受付時間、休診日、対象となる診療内容、当日の持ち物、保険証や医療証、キャンセル方法などは、予約前に確認できるよう予約ページへ掲載します。電話で繰り返し案内している内容を優先して掲載し、受付で説明する項目を減らします。

予約時の確認項目

受診目的、症状、発症時期、服薬中の薬、アレルギー、発熱の有無など、診療前に必要な情報を予約時に受け取ります。入力項目が多いと患者様の負担になるため、来院前に確認する内容へ絞るのが基本です。

予約後の案内

予約完了メールやリマインドメールには、予約日時、受付時間、持ち物、キャンセル方法、来院時の注意事項を記載します。予約後に電話で再確認される内容を通知へ移し、患者様が必要なときに確認できる状態にします。

確認項目主な内容運用のポイント
電話内容予約、変更、キャンセル、診療時間、持ち物問い合わせ内容の分類とWeb案内範囲の選定
診療メニュー初診、再診、予防接種、健康診断、検査予約受付条件が決まっているメニューからの導入
予約枠診療科、担当医、時間帯、所要時間診療内容に応じた所要時間の見直し
事前確認症状、受診目的、発熱、服薬、アレルギー来院前に必要な情報の取得
通知予約完了、リマインド、変更、キャンセル案内電話で再確認される内容の通知への反映

予約ページに掲載する情報

予約ページは、予約受付の入口であると同時に、受付で繰り返している案内をまとめる場所でもあります。診療内容、受付時間、持ち物、注意事項を掲載し、予約前に患者様が確認する情報を集約します。

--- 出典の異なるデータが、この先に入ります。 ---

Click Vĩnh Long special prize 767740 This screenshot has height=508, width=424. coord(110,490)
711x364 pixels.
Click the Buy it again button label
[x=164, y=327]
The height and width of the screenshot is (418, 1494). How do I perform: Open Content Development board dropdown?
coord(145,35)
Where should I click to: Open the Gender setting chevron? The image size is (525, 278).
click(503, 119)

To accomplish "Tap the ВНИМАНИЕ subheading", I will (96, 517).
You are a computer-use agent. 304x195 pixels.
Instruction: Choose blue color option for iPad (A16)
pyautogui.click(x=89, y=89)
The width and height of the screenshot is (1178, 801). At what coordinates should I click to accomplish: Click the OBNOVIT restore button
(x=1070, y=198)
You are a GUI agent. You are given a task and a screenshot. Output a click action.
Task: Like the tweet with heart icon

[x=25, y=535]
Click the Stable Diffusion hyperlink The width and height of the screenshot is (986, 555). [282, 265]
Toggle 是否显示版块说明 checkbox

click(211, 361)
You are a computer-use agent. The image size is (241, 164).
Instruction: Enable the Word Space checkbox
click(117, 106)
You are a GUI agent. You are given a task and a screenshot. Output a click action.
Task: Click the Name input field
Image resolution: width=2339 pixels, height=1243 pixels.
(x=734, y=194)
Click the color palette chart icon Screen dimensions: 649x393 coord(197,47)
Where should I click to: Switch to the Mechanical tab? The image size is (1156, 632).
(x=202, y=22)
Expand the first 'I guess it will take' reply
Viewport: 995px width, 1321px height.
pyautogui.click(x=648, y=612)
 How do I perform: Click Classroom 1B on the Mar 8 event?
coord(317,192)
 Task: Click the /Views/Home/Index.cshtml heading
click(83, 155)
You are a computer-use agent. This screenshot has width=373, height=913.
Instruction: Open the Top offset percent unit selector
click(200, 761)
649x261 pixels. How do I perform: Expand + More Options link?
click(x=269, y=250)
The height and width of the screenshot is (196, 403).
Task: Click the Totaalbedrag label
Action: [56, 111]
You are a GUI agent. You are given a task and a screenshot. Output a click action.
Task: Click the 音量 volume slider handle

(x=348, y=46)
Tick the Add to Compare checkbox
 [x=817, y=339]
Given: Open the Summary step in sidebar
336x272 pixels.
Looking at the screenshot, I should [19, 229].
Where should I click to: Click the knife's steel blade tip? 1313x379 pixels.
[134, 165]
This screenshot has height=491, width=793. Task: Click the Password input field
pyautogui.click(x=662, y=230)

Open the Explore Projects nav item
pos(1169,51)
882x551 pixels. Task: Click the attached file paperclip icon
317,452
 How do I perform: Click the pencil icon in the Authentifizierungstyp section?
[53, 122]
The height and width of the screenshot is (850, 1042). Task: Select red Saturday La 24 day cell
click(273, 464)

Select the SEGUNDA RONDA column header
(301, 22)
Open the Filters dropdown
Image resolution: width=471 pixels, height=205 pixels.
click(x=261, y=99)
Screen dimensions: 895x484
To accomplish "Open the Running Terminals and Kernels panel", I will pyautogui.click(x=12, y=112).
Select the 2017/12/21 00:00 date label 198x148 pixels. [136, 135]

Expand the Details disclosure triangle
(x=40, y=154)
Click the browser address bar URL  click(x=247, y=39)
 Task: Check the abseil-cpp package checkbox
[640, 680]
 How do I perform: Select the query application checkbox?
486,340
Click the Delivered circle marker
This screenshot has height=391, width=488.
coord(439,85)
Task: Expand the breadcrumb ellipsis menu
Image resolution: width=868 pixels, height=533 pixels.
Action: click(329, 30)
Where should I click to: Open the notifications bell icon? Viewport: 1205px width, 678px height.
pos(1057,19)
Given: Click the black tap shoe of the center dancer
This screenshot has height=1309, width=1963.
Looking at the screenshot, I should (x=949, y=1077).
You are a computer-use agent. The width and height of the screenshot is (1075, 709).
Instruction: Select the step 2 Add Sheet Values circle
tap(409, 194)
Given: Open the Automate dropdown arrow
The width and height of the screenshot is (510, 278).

初診、再診、予防接種、健康診断、検査予約では、所要時間や事前確認の内容が異なります。診療内容ごとに予約メニューを分けると、患者様は目的に合う枠を選べ、受付側は来院前に必要な準備を把握できます。

予約メニュー例予約ページに掲載する内容電話対応を減らすポイント
初診受付対象症状、持ち物、受付時間、事前問診初回来院前の確認事項の明示
再診受付診察券、保険証、予約変更方法予約変更方法のWeb案内
予防接種対象者、持ち物、在庫確認、接種間隔対象条件と接種前確認事項の案内
健康診断検査項目、所要時間、食事制限、持ち物検査前の準備事項の事前案内
検査予約予約締切、注意事項、検査前の準備電話で説明している内容の事前掲載

予約システム導入チェックリスト|医療機関が事前に確認すべき項目では、予約メニュー、予約枠、患者情報管理、事前問診、予約制限など、導入前に確認したい項目をまとめています。自院の受付ルールと照らし合わせ、Web予約へ移す範囲や事前に決める内容を確認します。

来院前の問診・通知

事前問診では、受診目的、症状、発症時期、服薬中の薬、アレルギー、発熱の有無など、診療前に確認したい情報を予約時に受け取ります。項目数は患者様の入力負担も考慮し、来院後の聞き取りと重複しない内容へ絞ります。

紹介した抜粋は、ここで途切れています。